Zulip Chat Archive

Stream: new members

Topic: Using structures in theorem

Brandon Brown (Jul 02 2020 at 23:36):

I have a definition of a partition:

Brandon Brown (Jul 02 2020 at 23:42):

structure partition (X : Type*) :=
(F : set (set X))
(disjoint : ∀ A B ∈ F, A ≠ B → A ∩ B = ∅)
(cover : ∀ x : X, ∃ A ∈ F, x ∈ A)
(nonempty : ∀ A ∈ F, A ≠ ∅)

And let's say I have a proof that if two sets in a partition share an element, it implies they're the same set.

lemma partition_els_eq_if_share_el'
{X : Type*} {F : partition X} {A B : set X} {h₁ : A ∈ F.F}
{h₂ : B ∈ F.F} : (∃ x : X, x ∈ A ∧ x ∈ B) → A = B := sorry

The problem is if I use this lemma in some other proof the type inference system (elaborator?) tries to find a term of the form "?.F" so it searches for a partition in the context to match, but I want it to just fill with a set of sets in the context with the proofs that it is a partition also in the context. I.e. as currently written, my goal turns into this undesirable metavariable: A ∈ ?m_1.F

I can fix this by re-writing my lemma as so but it requires me to copy the definition of a partition, which is annoying.

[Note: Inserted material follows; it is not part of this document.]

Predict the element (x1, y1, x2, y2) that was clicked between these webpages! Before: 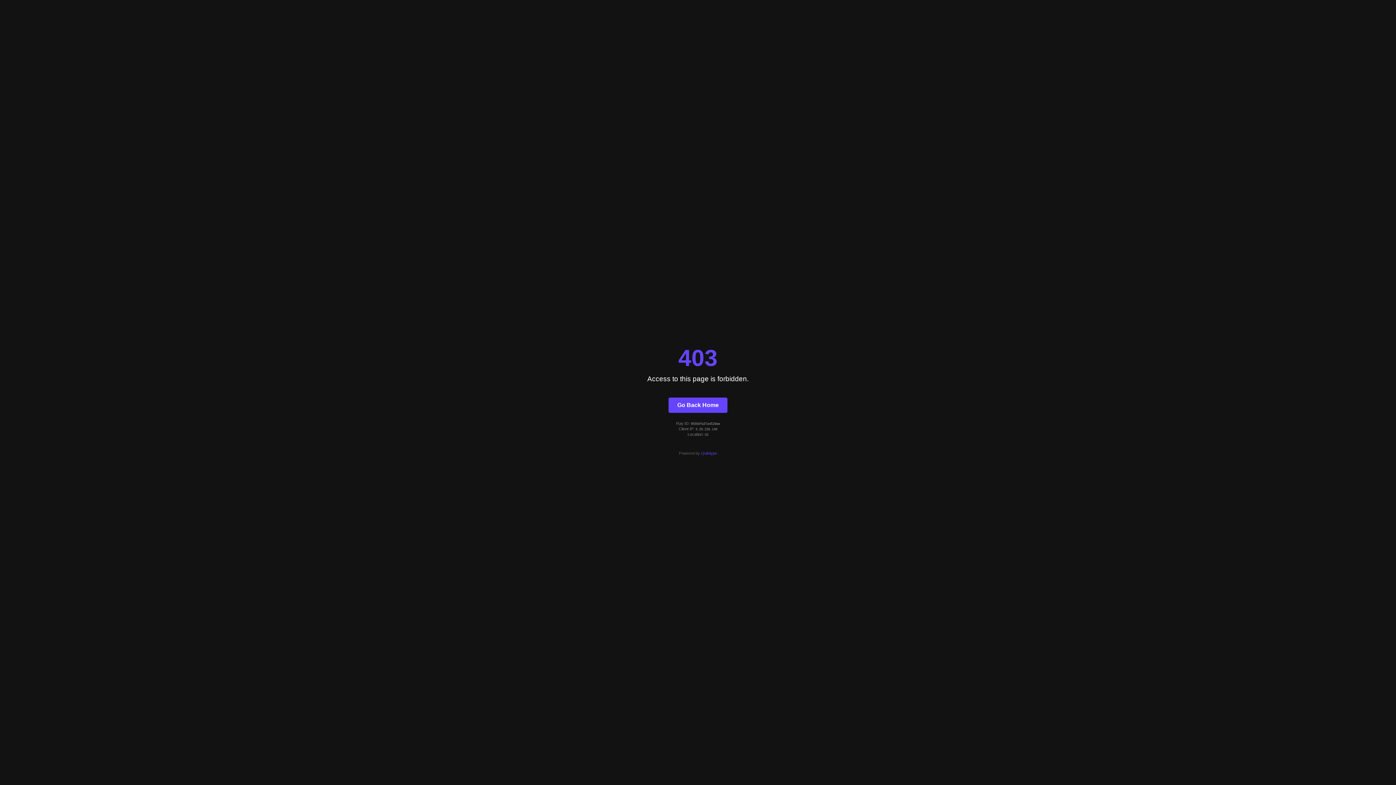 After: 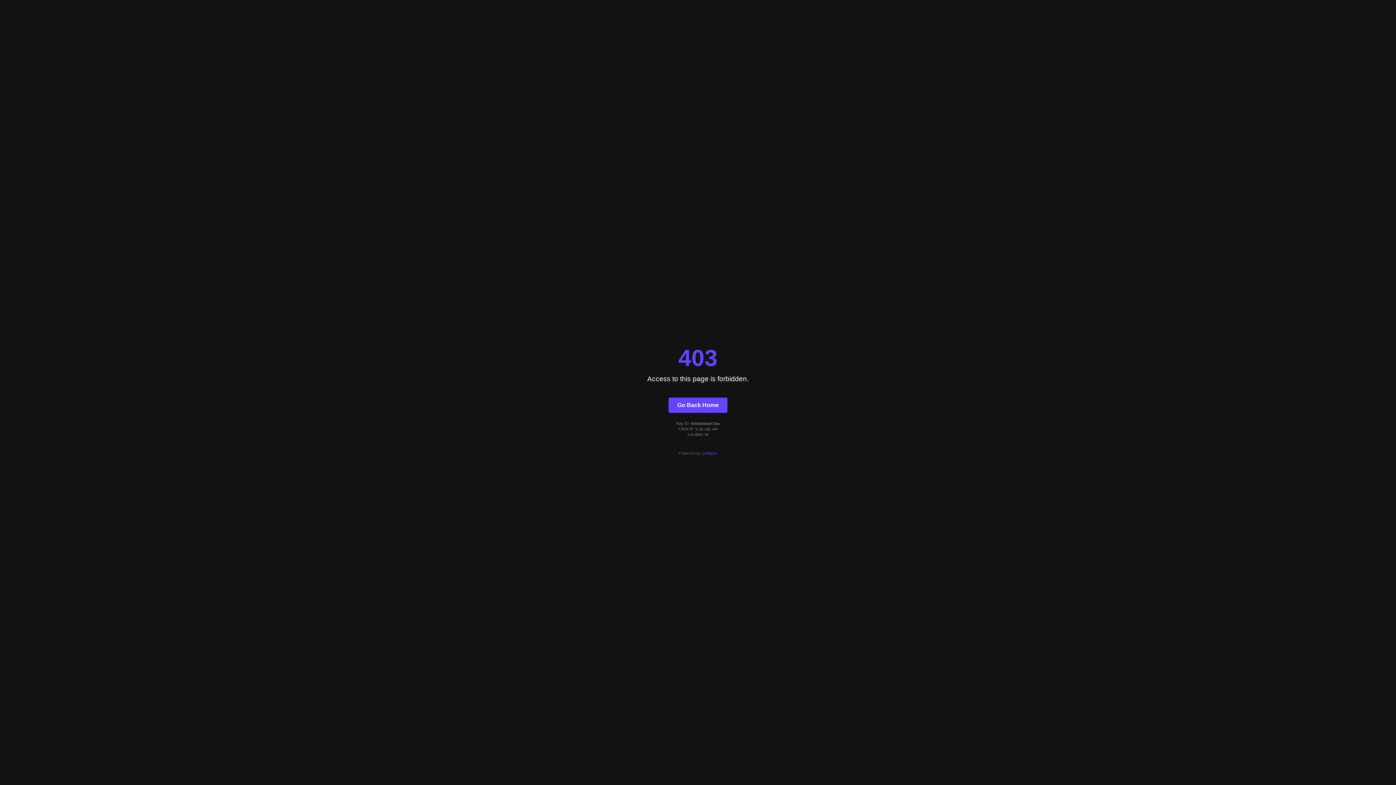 Action: bbox: (668, 397, 727, 412) label: Go Back HomePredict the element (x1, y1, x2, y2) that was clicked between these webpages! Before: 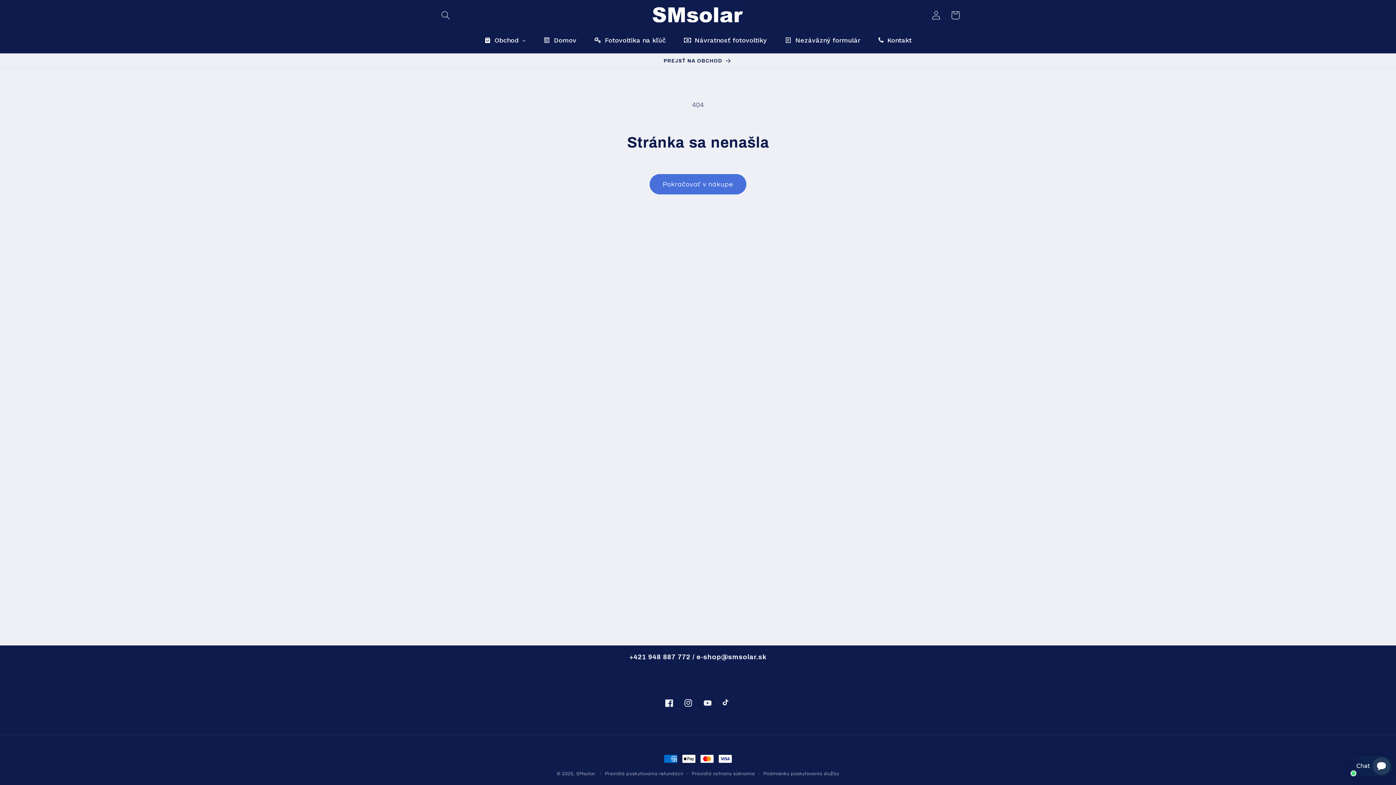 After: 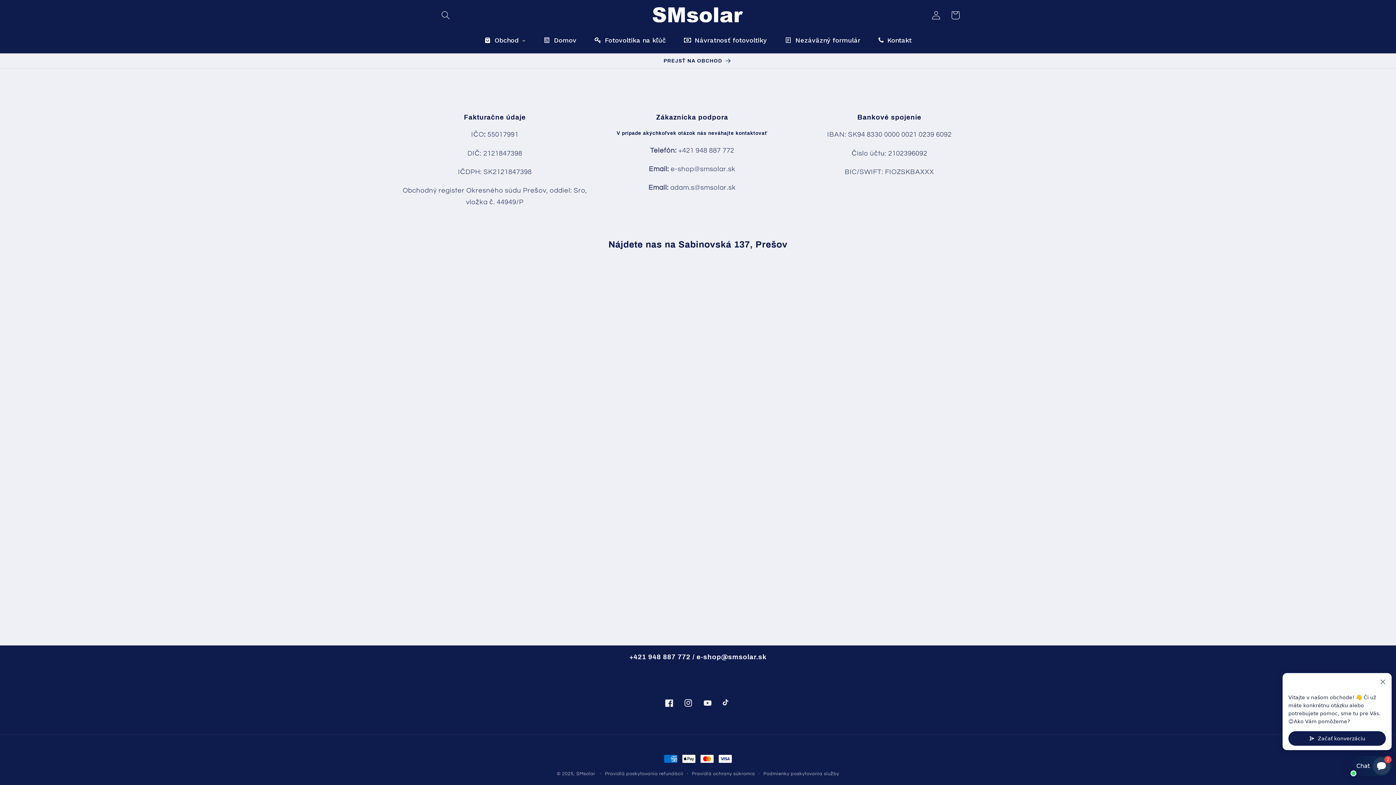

lemma partition_els_eq_if_share_el
{F : set (set X)}
{disjoint : ∀ A B ∈ F, A ≠ B → A ∩ B = ∅}
{cover : ∀ x : X, ∃ A ∈ F, x ∈ A}
{nonempty : ∀ A ∈ F, A ≠ ∅}
{A B ∈ F}
(h : ∃ x : X, x ∈ A ∧ x ∈ B) : A = B

Is there another way to salvage the first, more concise lemma?

Kevin Buzzard (Jul 02 2020 at 23:43):

Just make some stuff explicit in partition_els_eq_if_share_el'

Kevin Buzzard (Jul 02 2020 at 23:43):

You're using { } for inputs and Lean can't guess the inputs. Change some of the brackets to ( ) and supply them yourself.

Mario Carneiro (Jul 02 2020 at 23:43):

h1 and h2 should not be implicit in partition_els_eq_if_share_el' since they can't be inferred

Kevin Buzzard (Jul 02 2020 at 23:44):

lemma partition_els_eq_if_share_el'
{X : Type*} {F : partition X} {A B : set X} (h₁ : A ∈ F.F)
(h₂ : B ∈ F.F) : (∃ x : X, x ∈ A ∧ x ∈ B) → A = B := sorry

Mario Carneiro (Jul 02 2020 at 23:44):

and your problem suggests that F may also need to be explicit

Brandon Brown (Jul 02 2020 at 23:44):

ohh right, that should work. I'm expecting too much of type inference. Thanks!

Last updated: Dec 20 2023 at 11:08 UTC